Calcutta, Dec. 1: Zee, which became an outcast in the cricket establishment after waging a bitter legal battle with the Jagmohan Dalmiya regime, is back in the game.

Less than 48 hours after the reins of the Board of Control for Cricket in India (BCCI) changed hands, Zee Sports has bagged the satellite rights to the three-Test series between India and Sri Lanka, scheduled to start tomorrow in Chennai.

A dramatic turn of events in Delhi High Court this morning set the stage for Zee’s bounceback, almost overshadowing another comeback in Chennai by Sourav Ganguly.

The high court, already hearing a Zee petition challenging the telecast tender process that disqualified the television network, ordered bidding for the Lanka Tests with a rider that a decision should be taken today itself.

Soon after a division bench of Justices M.K. Sharma and R.C. Chopra asked the BCCI to invite bids, the board did so and called a meeting of prospective bidders. Zee, ESPN STAR Sports and Nimbus responded. Ten Sports and Sony, the two other regular contenders, did not bid.

According to sources, Zee Sports paid Rs 19.5 crore for the three Lanka Tests ' the first rights being awarded in Indian cricket after Sharad Pawar ousted the Dalmiya camp and took over as BCCI president. Cricket is vital for the survival of any sport channel in India and Zee had greeted the BCCI change of guard with relief, saying there will be a “level playing field” now.

“Delhi High Court had allowed the earlier board to make telecast arrangements only for the two ODI series featuring South Africa and Sri Lanka. So we had to decide on the Test series,” Lalit Modi, a vice-president of the new board and the president of the Rajasthan Cricket Association, said.
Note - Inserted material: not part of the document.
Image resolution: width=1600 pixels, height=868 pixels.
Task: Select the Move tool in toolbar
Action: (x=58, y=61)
A statement issued by Zee said: “In an open and transparent meeting with the BCCI, in which all bidders were present, we managed to secure the rights for the series.” TransWorld International will produce the feed.
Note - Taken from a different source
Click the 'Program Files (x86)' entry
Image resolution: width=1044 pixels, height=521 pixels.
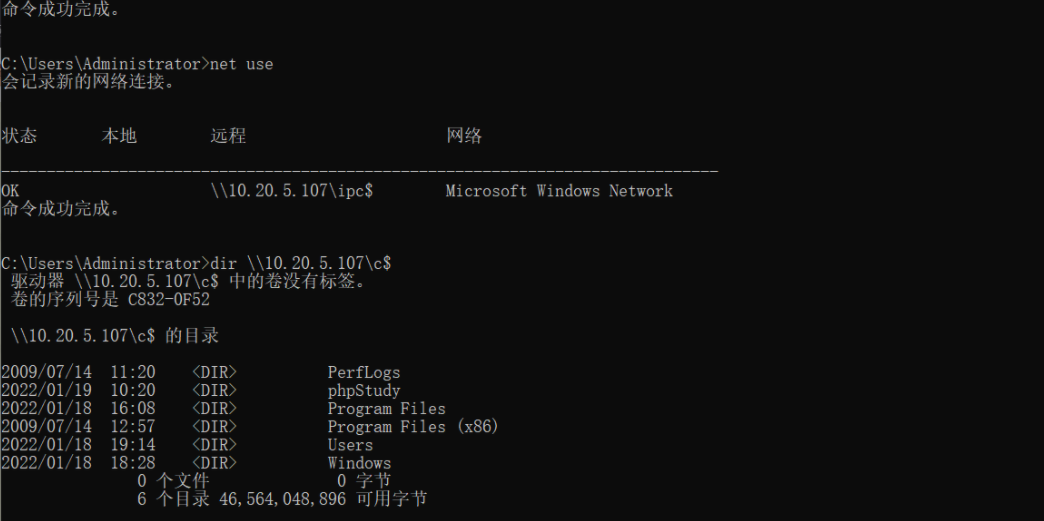[x=413, y=426]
ESPN STAR Sports refused comment. According to sources, ESPN’s bid amount was around “Rs 70 lakh” less than Zee’s.

The satellite and terrestrial rights to the Lanka Tests ' along with the two one-day series featuring Sri Lanka and South Africa ' had been awarded to Doordarshan by the earlier board as an “interim” arrangement. The state-run broadcaster had also installed transmission equipment at the venue of tomorrow’s match.

Prasar Bharati counsel Rajiv Sharma informed the high court of the commitment today and showed a letter from former board secretary S.K. Nair. The bench asked Sharma to move a proper application by tomorrow.

“But we are happy with the terrestrial rights for the Tests, which must be given to us as per the Centre’s mandate,” K.S. Sarma, the CEO of Prasar Bharati which manages Doordarshan, told The Telegraph.

Assured of the feed following a cabinet decision, Doordarshan did not bid for the satellite rights for the Test series at today’s proceedings.

Ten Sports and Sony, which had participated in the four-year cricket rights bidding process, were not interested in the Lanka Tests either. “They conveyed to us that due to the short notice they would not be able to participate in the bidding,” Modi said. “However, they have told us they would be present for the next round of bidding.”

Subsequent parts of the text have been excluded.